Copy out the rows below word for word, starting at the beginning of the rows and ending with the line that contains "Action: 555,483", both ends included. Leave the pictures out of your answer.

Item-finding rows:
☆ ☆ ☆ ☆ ☆ ☆ ☆

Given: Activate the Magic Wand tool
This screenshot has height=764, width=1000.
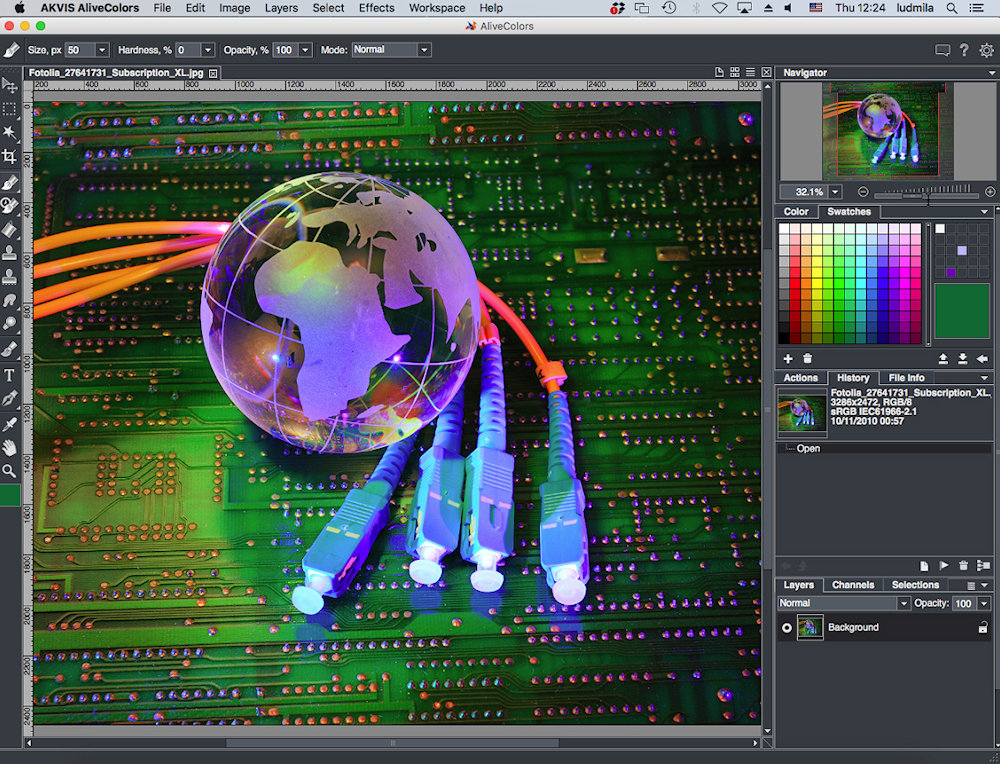Looking at the screenshot, I should point(10,133).
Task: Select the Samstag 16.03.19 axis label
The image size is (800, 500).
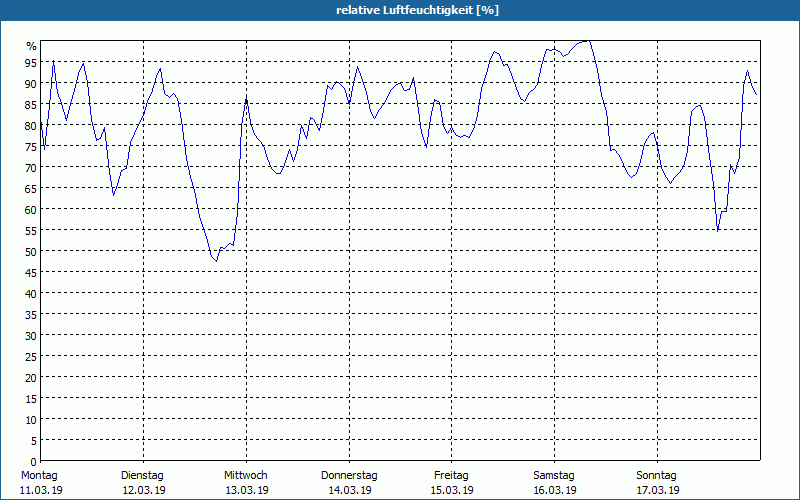Action: 555,483
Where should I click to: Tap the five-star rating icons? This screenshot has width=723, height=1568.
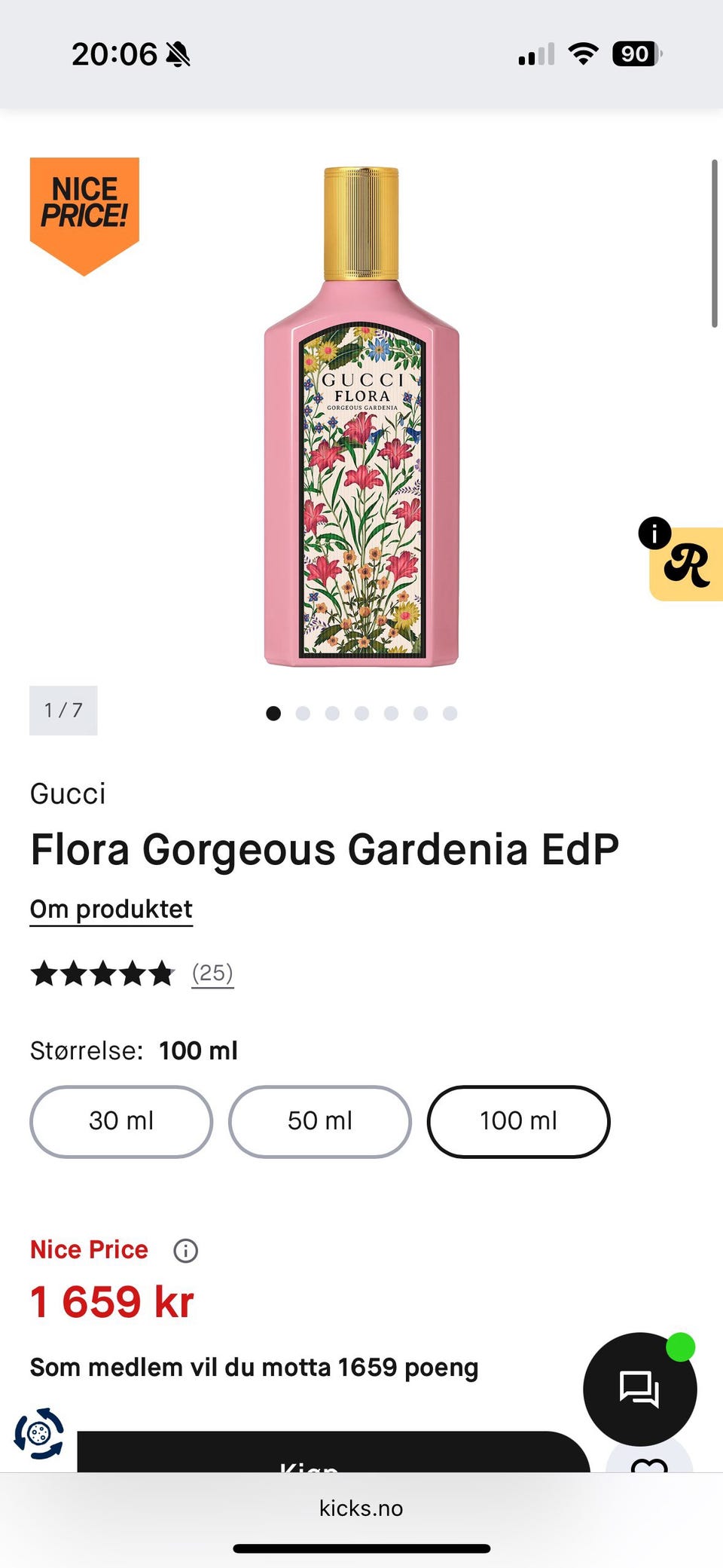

☆ ☆ ☆ ☆ ☆ ☆ ☆

Correct response:
Given: Activate the Magic Wand tool
This screenshot has height=764, width=1000.
Looking at the screenshot, I should point(10,133).
Task: Select the Samstag 16.03.19 axis label
The image size is (800, 500).
Action: 555,483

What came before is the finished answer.